▸ **THE RECORDS**:

......

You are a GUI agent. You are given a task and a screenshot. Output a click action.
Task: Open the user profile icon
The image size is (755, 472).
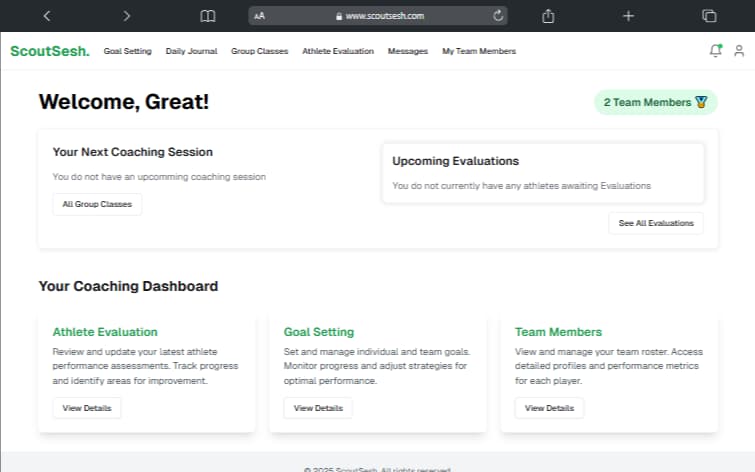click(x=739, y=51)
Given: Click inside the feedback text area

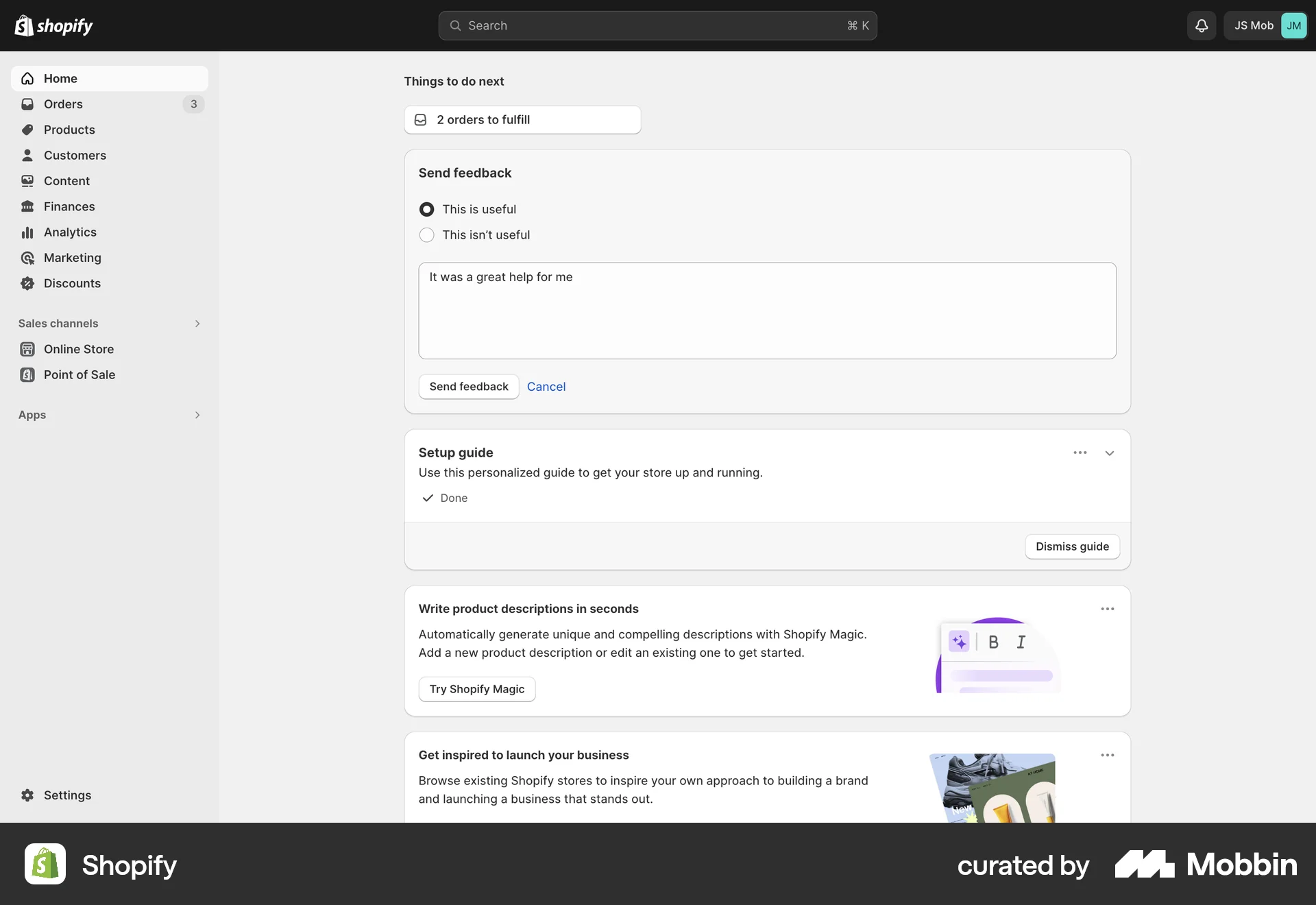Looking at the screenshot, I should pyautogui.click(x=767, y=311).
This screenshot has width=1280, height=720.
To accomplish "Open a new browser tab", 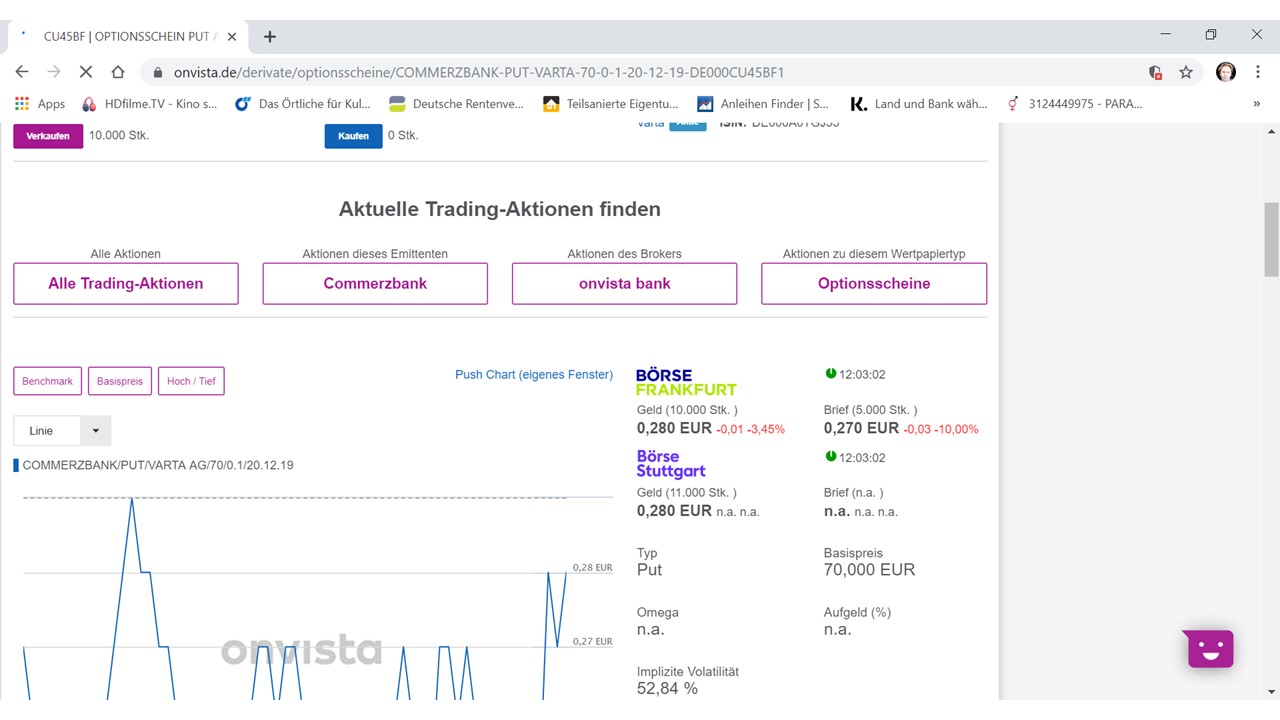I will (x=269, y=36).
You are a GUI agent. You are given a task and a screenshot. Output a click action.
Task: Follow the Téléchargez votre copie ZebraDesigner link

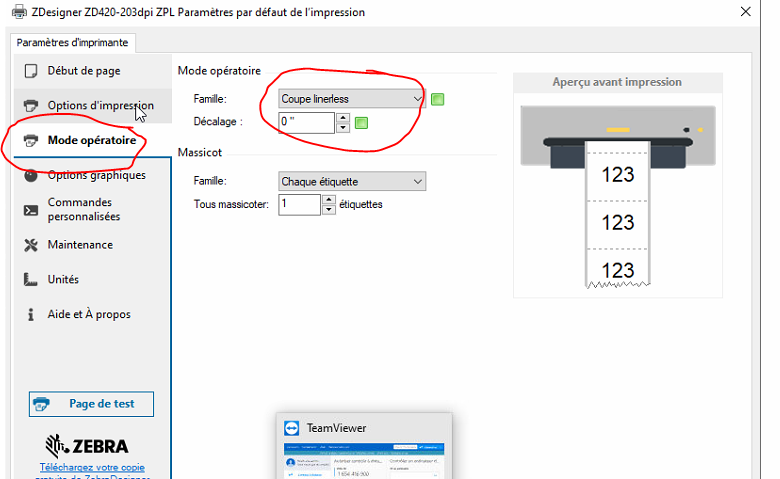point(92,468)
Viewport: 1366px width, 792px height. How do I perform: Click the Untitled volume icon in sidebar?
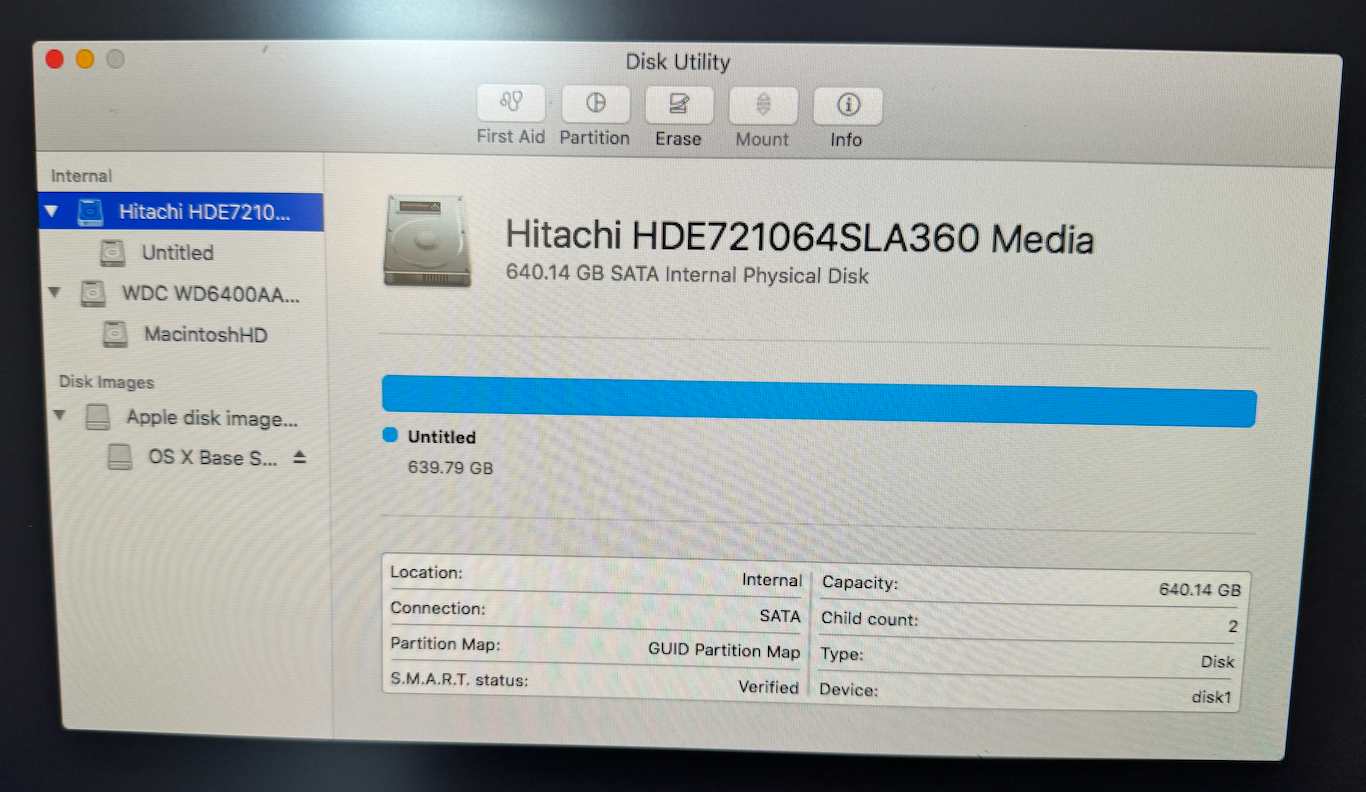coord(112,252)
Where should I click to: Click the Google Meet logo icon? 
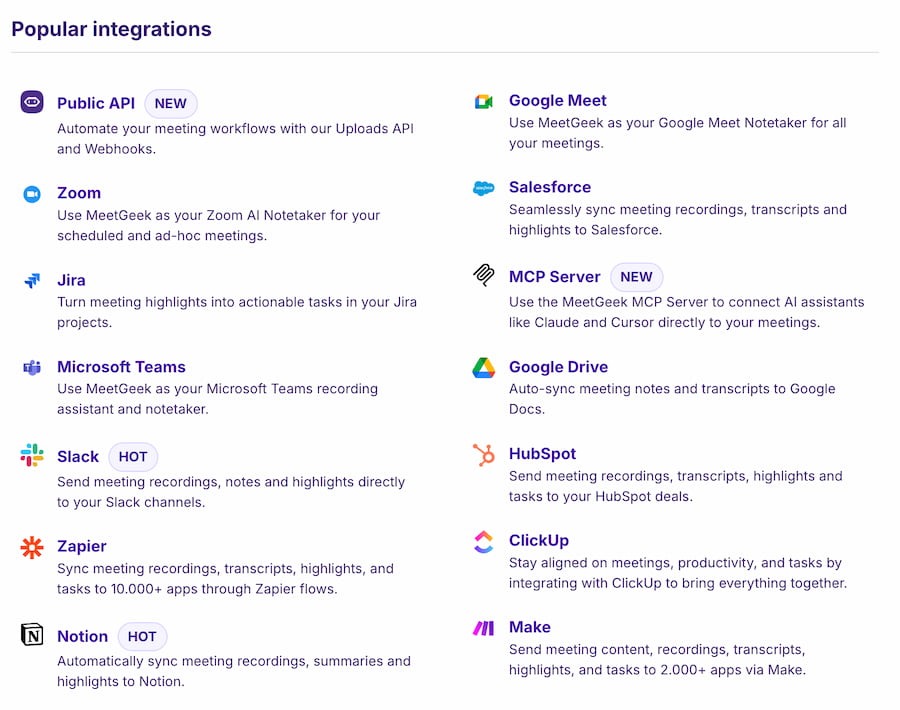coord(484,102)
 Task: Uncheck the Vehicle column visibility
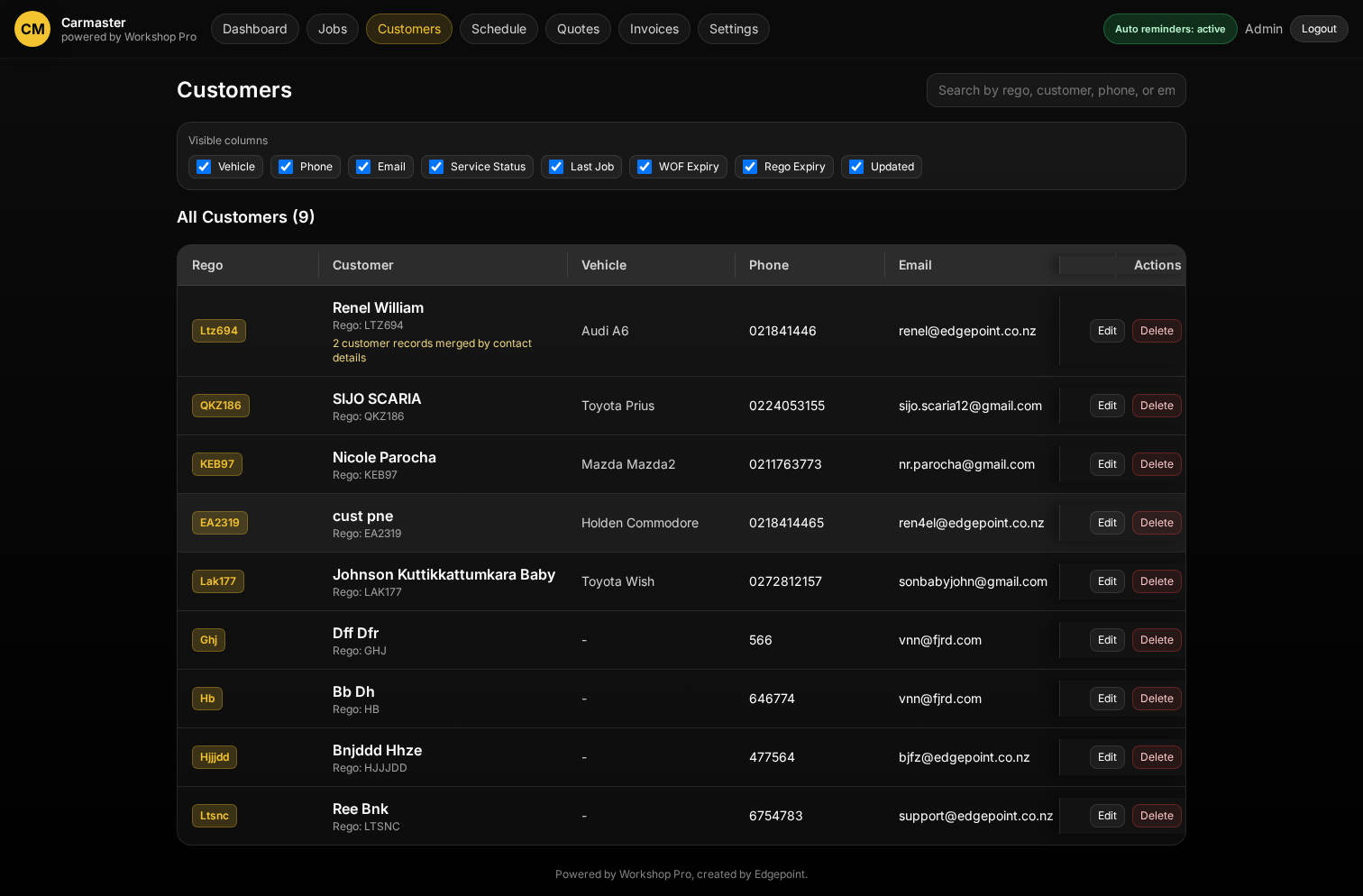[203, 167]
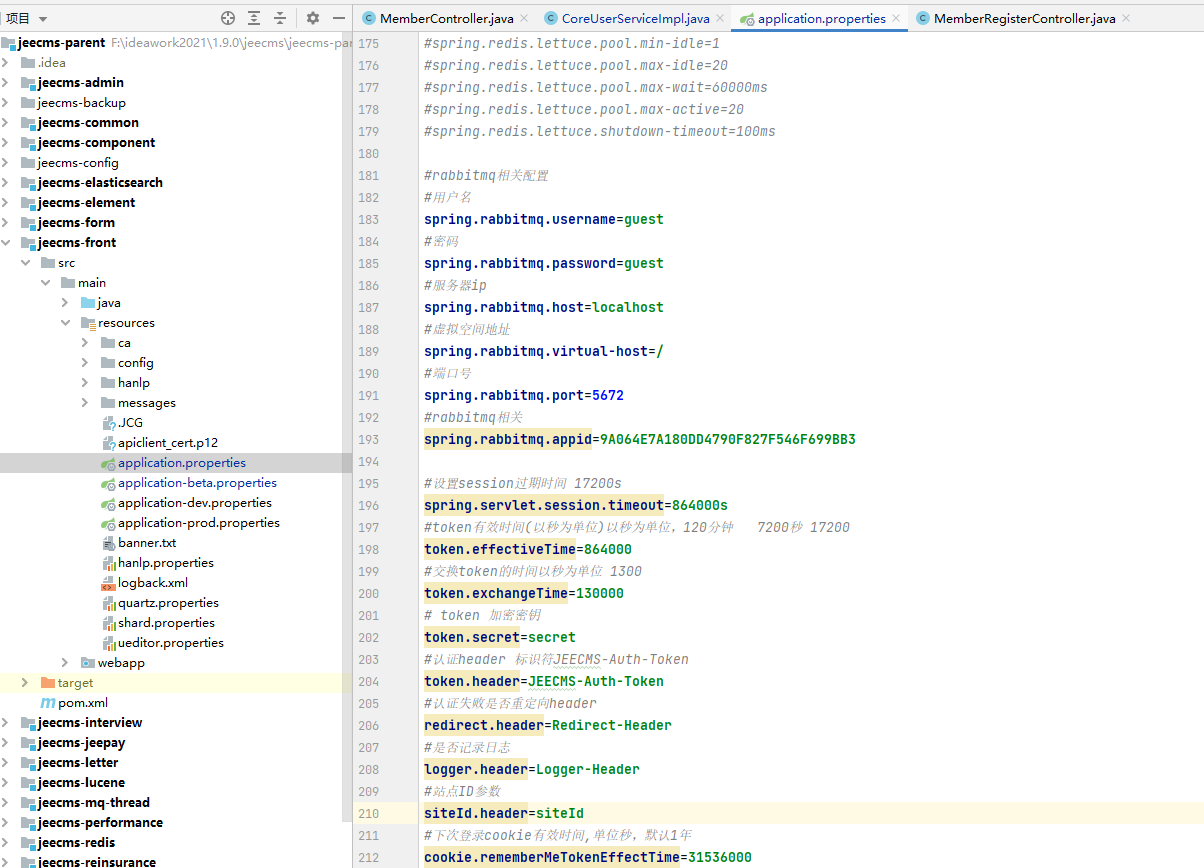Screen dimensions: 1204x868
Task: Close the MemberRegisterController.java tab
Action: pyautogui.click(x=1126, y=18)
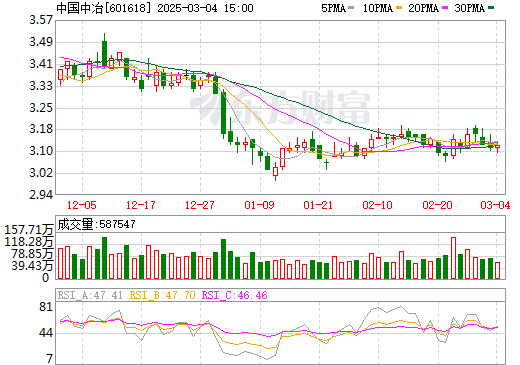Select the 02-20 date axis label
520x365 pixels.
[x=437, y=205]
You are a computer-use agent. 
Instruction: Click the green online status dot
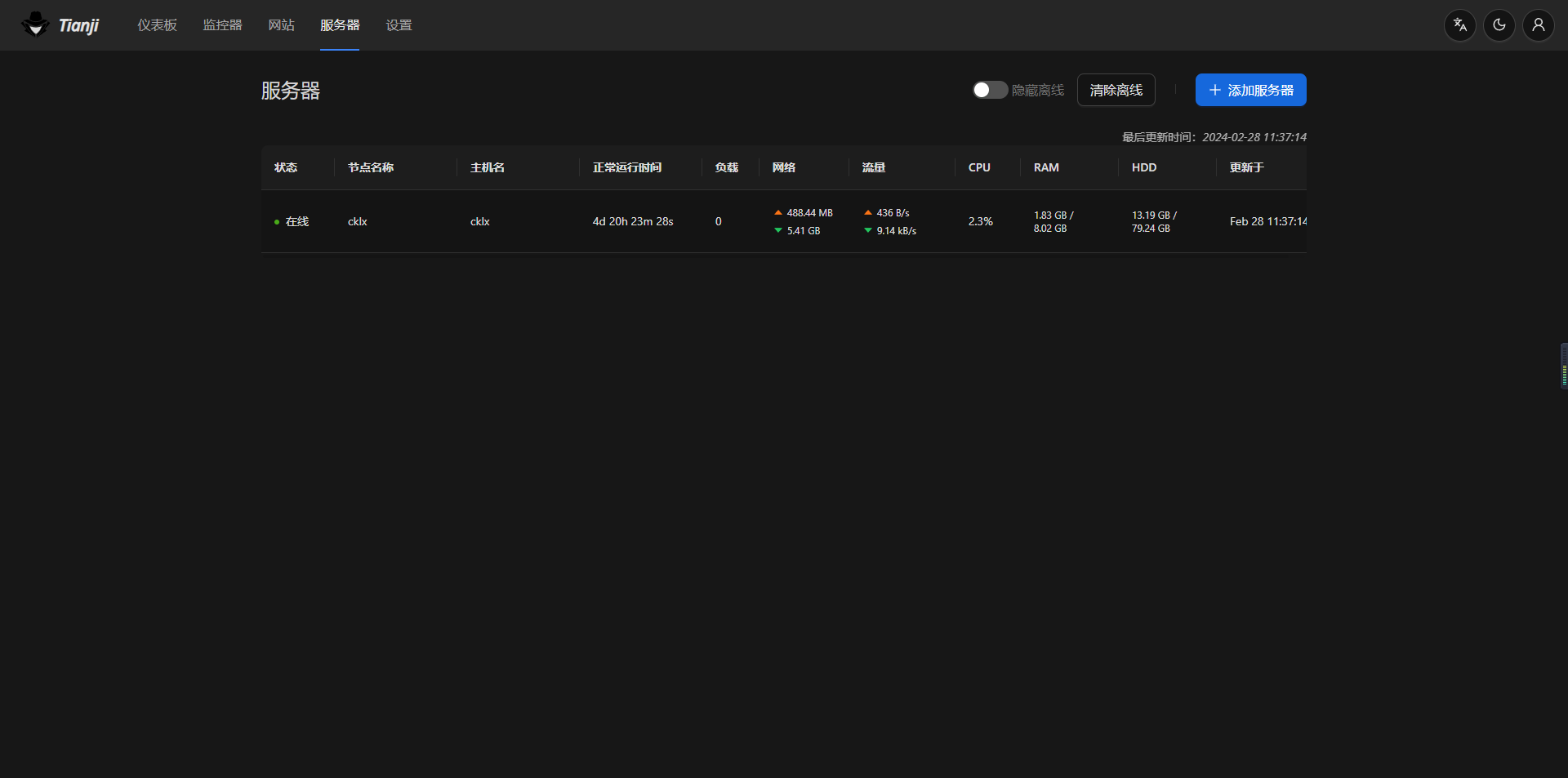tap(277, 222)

......

▸ **WHAT IS BEING ASKED**: Please count the lines above that contain the string "icon" with case taken into account, and give only the number.

▸ **RESULT OF THE TASK**: 3